Mr Sawyer replied: “It is very hard for the university to manage the expectations upon it and its capacity to really deliver care in what I understand to be the meaning of ‘duty of care’.

“In many ways we accept a limited and voluntary responsibility to signpost students when risk becomes apparent.

“If red flags come in then we are not really there as an education institution to directly assess and provide effective monitoring and risk management.

“We try very hard on the information we have to give good advice to students around signposting.

“What was apparent to us in this whole tragic case was that at no point did any of us recognise or notice any red flags for Harry’s safety.

“In many ways from what I could see in the evidence bundle we were all unable to notice any red flags.”

Mr Armstrong Evans asked: “Do you now accept there may be a lot of students who maybe in trouble who simply don’t reach out?
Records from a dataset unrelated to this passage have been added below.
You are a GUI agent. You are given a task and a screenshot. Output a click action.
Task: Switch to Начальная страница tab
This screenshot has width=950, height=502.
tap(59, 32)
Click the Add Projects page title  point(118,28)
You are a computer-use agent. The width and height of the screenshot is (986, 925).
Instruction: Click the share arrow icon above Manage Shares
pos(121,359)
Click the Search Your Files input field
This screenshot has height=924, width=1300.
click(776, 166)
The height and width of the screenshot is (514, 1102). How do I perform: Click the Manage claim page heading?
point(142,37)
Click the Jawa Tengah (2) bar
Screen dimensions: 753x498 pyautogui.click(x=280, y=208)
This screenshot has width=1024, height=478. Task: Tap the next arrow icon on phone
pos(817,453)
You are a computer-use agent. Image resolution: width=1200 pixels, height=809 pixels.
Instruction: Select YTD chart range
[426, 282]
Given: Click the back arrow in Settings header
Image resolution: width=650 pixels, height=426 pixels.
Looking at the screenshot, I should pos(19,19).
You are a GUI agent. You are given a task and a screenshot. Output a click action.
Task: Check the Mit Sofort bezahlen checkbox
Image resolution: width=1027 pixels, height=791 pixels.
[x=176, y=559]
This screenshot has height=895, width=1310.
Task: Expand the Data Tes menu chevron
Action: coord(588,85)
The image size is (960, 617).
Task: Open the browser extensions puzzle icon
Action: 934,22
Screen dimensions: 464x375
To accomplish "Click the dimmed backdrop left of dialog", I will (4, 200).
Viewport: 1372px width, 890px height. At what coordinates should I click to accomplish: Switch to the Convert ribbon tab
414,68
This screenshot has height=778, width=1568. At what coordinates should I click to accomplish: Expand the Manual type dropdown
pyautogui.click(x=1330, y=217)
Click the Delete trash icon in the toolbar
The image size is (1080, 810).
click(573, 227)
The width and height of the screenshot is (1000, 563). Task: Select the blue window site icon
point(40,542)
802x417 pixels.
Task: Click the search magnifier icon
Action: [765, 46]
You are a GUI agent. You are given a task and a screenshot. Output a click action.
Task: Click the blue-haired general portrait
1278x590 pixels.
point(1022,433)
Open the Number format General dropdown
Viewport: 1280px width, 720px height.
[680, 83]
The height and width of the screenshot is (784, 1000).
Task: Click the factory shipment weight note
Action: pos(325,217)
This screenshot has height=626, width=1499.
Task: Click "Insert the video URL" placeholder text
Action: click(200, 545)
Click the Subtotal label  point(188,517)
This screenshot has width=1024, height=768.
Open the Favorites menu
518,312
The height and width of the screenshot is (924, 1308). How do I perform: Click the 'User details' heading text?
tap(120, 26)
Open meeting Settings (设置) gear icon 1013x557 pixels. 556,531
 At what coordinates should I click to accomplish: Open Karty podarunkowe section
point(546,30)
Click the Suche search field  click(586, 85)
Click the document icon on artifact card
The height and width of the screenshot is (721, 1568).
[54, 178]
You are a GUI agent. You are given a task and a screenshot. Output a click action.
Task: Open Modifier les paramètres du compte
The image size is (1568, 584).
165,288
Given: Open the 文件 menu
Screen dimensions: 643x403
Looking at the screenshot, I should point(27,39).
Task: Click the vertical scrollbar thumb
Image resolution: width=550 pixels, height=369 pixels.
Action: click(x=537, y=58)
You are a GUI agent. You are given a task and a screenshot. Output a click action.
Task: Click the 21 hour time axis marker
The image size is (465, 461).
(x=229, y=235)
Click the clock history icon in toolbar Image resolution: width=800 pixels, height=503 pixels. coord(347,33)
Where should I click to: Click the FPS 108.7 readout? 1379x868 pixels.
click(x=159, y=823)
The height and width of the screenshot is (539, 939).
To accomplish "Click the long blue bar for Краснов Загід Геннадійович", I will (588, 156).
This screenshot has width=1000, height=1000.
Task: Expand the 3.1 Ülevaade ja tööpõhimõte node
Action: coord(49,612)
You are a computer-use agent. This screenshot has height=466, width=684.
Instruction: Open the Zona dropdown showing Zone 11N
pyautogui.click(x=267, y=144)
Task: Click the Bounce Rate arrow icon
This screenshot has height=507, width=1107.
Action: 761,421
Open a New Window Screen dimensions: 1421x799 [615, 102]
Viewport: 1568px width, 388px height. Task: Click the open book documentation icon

“I would say in Harry’s case his only sin was that he was shy or embarrassed to ask for help.”

Mr Sawyer replied: “Our heartfelt sympathies and the loss of any student in our community is enormously devastating for staff and students and we can only imagine what it is like for yourselves.”

He said the university tried to make services as accessible as possible to students.

Mrs Armstrong Evans told the inquest she had been reassured that a member of the wellbeing team would contact her son.

“I spent a long time on the phone with an administration officer who said someone would get in touch with Harry,” she said.

“I put my faith in the statement that someone would be in touch with him. I see that now as the biggest mistake of our lives.”

She added: “Harry would not be the type of person to go asking for professional help.

“He had been in boarding school from a young age, and I would describe him as a stiff upper lip type and he would be unlikely to approach someone to discuss his personal feelings.

“I believe if a professional counsellor or therapist had approached him and asked if he wanted to talk then I know he would have done so because he needed some outside support – not just to his mother and father to talk to.”

Her husband said as parents they did not have the full picture of the difficulties their son was going through.

“I had no idea that he would go on and take his own life, especially as there were no outward signs,” he said.

“As his parents I can state without hesitation that if we had been aware of his situation everything would have been resolved.”

Assistant coroner Guy Davies adjourned the inquest to a date to be fixed for him to record his conclusion.